A new program, the Opportunity Zone program, uses tax incentives to encourage investors to help revitalize low-income communities. However, an urban policy and politics professor at the University at Albany, State University of New York, Timothy Weaver, says that research on similar programs from the past suggests it doesn’t work to reduce poverty.
Eighteen states are already in the program, and New York, New Hampshire and Florida are among the latest states to nominate low-income neighborhoods for the new Opportunity Zone program. Weaver writes:
At the heart of the Opportunity Zone program is the simple idea that tax incentives for investors will transform declining areas into thriving economic hubs. This is based on the faulty notion that urban or rural deterioration results from excessive taxation undermining capital investment. Specifically, the program lets investors avoid the usual tax on capital gains by putting their profits into so-called opportunity funds, an incentive that lasts until 2026. At least 90 percent of the assets in such funds must be invested in designated low-income zones, which are based on statistical geographic subdivisions known as “census tracts.” Other incentives kick in if the investment is held for at least 10 years.

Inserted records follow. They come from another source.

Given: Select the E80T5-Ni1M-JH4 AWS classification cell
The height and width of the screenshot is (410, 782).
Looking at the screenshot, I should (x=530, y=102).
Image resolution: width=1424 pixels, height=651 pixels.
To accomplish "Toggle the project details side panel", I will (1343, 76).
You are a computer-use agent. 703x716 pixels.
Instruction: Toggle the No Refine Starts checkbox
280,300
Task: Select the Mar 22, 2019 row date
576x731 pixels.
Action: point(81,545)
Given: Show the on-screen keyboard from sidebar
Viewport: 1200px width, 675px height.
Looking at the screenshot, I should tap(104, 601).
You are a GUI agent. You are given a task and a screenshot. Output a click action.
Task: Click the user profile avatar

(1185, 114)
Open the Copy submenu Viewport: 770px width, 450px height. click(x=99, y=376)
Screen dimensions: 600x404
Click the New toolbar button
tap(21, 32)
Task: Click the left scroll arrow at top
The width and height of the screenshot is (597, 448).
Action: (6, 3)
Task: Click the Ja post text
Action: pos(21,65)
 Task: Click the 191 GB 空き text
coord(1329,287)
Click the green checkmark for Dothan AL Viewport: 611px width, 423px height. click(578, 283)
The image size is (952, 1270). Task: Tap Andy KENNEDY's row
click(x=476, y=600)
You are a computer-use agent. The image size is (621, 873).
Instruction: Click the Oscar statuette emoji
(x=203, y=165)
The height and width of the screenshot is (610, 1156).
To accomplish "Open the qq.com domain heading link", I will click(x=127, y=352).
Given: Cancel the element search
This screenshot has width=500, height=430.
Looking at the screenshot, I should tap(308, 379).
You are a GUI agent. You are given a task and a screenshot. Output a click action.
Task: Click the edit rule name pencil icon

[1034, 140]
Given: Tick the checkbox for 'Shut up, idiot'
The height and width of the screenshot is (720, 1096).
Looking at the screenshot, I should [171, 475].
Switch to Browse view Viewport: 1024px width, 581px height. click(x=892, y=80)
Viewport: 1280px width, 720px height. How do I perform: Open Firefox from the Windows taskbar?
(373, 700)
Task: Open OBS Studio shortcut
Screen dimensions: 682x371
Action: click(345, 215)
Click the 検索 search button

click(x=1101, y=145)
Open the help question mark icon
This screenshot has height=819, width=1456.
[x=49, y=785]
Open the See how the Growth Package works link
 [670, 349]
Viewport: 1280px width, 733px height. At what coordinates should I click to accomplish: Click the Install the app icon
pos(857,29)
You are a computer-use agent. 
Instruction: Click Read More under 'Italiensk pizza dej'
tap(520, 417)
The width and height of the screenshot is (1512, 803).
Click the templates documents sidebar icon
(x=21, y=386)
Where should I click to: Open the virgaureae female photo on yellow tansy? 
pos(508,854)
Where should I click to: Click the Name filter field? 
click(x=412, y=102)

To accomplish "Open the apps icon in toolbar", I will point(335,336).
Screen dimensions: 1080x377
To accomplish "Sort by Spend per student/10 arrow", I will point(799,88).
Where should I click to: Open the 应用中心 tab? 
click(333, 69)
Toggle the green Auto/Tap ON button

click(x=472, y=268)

On the whole, scholars have reached the strikingly similar conclusion that the programs did not work, at least not as hoped. In their exhaustive study of 75 enterprise zones in 13 states, Alan Peters and Peter Fisher, professors of urban and regional planning, found that the tax incentives had “little or no positive impact” on economic growth.
In my own research on Philadelphia, I found that the effect of empowerment zones was negligible. The places inside the empowerment zone boundaries actually fared worse in terms of income and employment growth when compared with similar census tracts. They were only marginally better in terms of reducing poverty, which was still more than a third of the city’s households in 2007, over a decade into the program.